Generalized Neural Network Operators with Symmetrized Activations: Fractional Convergence and the Voronovskaya-Damasclin Theorem
Rômulo Damasclin Chaves dos Santos
TL;DR
The paper develops Voronovskaya-type asymptotics for neural network operators that use symmetrized and perturbed hyperbolic tangent activations to approximate both classical and fractional derivatives on infinite domains. By introducing a symmetrized density $\Phi$ and employing Caputo fractional derivatives, the authors derive precise error expansions for basic, Kantorovich, and quadrature-type operators, including stability under small perturbations of the activation and generalized density. The main contributions include the Voronovskaya-Damasclin theorem and its fractional-extension, providing explicit remainder bounds of the form $o(n^{-\beta(N-\varepsilon)})$, and a framework that paves the way for stochastic and multivariate generalizations.

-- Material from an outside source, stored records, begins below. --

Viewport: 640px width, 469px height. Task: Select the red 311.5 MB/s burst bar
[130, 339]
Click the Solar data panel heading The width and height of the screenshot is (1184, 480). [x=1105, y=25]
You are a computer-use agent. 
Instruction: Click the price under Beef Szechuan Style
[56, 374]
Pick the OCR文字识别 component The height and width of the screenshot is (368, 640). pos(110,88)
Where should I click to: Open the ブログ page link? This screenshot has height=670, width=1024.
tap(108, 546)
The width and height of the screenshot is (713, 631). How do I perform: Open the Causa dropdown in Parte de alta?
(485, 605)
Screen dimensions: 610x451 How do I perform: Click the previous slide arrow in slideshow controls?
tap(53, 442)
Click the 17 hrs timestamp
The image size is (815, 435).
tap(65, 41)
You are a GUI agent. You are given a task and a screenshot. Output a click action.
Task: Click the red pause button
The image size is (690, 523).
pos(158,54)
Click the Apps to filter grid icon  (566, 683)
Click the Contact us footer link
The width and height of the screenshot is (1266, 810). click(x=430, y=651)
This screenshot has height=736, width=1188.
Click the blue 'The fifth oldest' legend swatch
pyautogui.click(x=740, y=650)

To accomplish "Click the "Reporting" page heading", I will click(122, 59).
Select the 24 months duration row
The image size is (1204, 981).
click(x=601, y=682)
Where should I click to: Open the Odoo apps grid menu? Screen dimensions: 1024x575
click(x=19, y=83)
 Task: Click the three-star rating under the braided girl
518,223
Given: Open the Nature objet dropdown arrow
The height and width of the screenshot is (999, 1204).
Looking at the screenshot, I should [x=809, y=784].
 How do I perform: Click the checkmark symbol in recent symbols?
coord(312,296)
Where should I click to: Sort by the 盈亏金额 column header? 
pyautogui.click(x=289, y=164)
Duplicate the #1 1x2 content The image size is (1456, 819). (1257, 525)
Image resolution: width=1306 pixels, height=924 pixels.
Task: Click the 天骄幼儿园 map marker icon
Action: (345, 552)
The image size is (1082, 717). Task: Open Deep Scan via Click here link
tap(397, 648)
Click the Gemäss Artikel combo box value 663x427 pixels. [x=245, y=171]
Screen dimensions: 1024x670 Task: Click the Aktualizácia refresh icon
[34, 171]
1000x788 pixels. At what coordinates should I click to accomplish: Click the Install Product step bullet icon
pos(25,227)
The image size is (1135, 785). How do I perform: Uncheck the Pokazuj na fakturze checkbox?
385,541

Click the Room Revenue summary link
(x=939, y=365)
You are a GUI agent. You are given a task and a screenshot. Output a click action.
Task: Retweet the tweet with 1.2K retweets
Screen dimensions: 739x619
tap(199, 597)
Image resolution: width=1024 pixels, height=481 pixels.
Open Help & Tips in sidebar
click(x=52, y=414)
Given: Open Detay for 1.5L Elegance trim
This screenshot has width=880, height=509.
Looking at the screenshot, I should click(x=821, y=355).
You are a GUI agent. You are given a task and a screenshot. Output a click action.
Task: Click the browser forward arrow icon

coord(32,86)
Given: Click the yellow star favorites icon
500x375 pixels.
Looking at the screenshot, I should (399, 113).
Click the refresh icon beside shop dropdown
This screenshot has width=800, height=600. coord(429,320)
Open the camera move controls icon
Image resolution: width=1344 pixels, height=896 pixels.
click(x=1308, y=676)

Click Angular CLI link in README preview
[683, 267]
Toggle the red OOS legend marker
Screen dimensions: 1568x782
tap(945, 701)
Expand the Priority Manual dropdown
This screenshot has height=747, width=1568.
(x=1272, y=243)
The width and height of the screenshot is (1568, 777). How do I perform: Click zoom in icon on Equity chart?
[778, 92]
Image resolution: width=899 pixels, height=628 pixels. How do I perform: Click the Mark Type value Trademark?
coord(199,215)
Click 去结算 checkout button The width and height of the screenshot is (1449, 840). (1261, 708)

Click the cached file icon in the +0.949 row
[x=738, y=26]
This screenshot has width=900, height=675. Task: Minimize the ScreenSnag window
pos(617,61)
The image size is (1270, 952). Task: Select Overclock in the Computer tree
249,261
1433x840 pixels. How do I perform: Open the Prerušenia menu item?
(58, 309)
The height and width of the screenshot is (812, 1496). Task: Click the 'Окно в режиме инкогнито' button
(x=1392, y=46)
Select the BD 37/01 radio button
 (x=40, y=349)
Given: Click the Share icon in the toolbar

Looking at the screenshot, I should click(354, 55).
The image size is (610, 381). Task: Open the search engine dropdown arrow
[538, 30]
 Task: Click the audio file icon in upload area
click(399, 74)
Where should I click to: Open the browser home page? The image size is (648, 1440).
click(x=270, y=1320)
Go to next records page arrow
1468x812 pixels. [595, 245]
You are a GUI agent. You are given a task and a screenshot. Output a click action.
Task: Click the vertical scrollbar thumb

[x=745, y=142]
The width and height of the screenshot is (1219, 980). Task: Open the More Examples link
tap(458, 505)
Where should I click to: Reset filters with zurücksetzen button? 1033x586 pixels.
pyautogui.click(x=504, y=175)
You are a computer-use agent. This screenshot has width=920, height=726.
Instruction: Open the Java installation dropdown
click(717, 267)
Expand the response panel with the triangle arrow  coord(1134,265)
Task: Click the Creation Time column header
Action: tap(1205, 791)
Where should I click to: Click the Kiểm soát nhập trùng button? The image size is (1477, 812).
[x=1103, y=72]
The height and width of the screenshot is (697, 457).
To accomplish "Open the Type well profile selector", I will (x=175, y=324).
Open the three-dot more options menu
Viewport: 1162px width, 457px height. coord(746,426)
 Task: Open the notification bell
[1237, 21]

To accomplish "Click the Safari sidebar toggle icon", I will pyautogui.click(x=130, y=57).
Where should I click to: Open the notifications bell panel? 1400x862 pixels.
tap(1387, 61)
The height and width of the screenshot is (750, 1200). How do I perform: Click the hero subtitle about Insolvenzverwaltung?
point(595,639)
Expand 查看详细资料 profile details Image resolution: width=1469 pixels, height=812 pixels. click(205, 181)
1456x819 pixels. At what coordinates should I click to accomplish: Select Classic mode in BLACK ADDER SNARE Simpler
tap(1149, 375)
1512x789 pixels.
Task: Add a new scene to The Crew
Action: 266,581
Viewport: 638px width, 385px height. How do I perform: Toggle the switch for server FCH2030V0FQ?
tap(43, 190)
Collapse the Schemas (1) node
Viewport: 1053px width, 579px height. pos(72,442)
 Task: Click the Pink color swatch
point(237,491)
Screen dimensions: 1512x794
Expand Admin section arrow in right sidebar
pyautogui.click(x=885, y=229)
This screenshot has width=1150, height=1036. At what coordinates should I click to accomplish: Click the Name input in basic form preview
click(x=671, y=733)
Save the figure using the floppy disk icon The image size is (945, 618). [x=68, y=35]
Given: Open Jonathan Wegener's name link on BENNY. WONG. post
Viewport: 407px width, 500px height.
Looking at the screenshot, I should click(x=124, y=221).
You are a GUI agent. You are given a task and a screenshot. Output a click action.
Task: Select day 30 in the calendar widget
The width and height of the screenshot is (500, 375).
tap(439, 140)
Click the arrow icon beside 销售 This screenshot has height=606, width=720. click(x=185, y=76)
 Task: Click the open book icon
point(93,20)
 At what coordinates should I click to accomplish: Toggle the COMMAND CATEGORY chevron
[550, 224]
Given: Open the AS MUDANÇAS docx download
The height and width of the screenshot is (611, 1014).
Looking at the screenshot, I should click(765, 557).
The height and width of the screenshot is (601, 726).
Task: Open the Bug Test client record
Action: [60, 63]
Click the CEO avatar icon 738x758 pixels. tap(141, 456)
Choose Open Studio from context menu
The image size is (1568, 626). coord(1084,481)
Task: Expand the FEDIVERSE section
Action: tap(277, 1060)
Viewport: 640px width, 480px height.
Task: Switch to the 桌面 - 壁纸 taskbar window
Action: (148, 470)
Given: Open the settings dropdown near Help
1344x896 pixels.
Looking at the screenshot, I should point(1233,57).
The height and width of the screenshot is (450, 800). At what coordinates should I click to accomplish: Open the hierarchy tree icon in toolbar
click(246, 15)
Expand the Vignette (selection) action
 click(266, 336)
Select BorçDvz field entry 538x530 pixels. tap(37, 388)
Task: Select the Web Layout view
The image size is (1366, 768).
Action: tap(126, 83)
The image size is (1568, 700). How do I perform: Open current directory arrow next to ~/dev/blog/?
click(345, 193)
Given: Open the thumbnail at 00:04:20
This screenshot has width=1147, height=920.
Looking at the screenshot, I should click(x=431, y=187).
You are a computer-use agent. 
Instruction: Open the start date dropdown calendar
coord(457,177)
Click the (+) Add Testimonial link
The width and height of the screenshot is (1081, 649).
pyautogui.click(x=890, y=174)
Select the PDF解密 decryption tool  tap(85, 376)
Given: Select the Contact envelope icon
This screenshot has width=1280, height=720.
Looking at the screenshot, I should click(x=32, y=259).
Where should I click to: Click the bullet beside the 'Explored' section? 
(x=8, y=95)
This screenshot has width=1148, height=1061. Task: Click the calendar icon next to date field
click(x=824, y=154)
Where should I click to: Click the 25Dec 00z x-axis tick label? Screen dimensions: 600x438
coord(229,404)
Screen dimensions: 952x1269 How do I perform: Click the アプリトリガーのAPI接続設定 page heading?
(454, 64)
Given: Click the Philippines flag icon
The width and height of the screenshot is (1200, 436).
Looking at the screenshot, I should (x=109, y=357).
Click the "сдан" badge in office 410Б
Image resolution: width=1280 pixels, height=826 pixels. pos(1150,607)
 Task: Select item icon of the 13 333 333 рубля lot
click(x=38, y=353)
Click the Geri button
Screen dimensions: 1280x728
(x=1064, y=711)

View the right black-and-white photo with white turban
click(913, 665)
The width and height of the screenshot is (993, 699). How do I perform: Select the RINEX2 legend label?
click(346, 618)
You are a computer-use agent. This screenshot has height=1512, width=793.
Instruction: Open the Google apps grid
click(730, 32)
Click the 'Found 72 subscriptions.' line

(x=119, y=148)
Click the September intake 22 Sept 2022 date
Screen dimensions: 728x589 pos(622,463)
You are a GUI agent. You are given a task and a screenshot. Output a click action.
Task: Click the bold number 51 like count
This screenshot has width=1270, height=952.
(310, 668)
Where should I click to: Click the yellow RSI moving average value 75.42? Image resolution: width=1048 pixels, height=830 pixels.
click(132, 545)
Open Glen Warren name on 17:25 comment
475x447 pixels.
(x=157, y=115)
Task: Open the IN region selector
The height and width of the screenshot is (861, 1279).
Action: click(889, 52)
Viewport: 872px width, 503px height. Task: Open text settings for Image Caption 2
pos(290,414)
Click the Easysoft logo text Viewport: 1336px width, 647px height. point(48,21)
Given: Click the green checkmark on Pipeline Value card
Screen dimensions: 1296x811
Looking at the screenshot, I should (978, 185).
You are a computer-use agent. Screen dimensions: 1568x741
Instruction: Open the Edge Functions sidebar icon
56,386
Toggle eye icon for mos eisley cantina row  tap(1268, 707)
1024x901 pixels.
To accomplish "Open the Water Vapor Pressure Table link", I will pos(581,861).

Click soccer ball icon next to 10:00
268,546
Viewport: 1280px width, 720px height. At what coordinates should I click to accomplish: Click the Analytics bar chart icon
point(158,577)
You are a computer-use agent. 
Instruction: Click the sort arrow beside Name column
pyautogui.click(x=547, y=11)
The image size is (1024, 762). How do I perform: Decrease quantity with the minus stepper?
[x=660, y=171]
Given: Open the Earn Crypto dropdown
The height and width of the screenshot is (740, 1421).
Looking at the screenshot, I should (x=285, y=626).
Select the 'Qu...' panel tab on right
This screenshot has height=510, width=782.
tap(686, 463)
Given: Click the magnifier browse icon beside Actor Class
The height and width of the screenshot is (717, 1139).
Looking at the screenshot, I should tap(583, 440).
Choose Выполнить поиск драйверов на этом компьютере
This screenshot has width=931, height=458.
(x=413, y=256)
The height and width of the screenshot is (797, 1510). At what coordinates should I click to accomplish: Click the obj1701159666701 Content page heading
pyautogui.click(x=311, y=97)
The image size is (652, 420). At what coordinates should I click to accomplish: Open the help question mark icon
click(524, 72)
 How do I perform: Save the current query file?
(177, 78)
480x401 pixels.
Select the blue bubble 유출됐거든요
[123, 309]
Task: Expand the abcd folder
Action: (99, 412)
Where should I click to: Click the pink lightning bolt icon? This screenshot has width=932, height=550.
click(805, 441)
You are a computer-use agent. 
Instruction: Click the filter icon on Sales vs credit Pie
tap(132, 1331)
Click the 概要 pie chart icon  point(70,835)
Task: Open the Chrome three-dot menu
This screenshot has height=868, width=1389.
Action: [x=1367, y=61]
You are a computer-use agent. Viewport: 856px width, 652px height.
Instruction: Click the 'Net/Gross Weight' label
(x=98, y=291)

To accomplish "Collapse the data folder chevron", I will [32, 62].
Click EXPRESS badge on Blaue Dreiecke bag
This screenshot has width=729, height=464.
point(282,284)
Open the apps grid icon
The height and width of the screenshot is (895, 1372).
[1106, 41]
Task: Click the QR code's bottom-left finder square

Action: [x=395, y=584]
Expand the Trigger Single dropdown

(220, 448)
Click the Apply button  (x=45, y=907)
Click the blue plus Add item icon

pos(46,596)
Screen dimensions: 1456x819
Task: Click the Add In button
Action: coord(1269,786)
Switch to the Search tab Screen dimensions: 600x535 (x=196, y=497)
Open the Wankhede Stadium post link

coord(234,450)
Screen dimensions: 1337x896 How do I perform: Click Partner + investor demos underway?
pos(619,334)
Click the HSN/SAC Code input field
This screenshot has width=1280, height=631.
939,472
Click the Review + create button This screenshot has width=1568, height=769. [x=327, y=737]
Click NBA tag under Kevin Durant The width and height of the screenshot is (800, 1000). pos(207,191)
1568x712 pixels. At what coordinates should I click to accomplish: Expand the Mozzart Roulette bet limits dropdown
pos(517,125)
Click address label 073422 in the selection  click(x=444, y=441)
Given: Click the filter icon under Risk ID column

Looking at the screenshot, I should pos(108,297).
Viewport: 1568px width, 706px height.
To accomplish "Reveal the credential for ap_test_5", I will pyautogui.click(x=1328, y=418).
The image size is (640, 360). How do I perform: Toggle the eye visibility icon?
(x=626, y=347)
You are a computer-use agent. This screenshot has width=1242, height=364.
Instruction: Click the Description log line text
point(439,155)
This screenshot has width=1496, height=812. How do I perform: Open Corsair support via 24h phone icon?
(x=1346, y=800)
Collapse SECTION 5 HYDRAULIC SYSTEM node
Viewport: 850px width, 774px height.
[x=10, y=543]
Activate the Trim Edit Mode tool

The results offer rigorous guidance for designing neural operators with provable convergence properties in fractional-calculus contexts, with potential impact on fluid dynamics, signal processing, and numerical analysis of fractional differential equations.
Abstract
This paper explores the asymptotic behavior of univariate neural network operators, with an emphasis on both classical and fractional differentiation over infinite domains. The analysis leverages symmetrized and perturbed hyperbolic tangent activation functions to investigate basic, Kantorovich, and quadrature-type operators. Voronovskaya-type expansions, along with the novel Vonorovskaya-Damasclin theorem, are derived to obtain precise error estimates and establish convergence rates, thereby extending classical results to fractional calculus via Caputo derivatives. The study delves into the intricate interplay between operator parameters and approximation accuracy, providing a comprehensive framework for future research in multidimensional and stochastic settings. This work lays the groundwork for a deeper understanding of neural network operators in complex mathematical.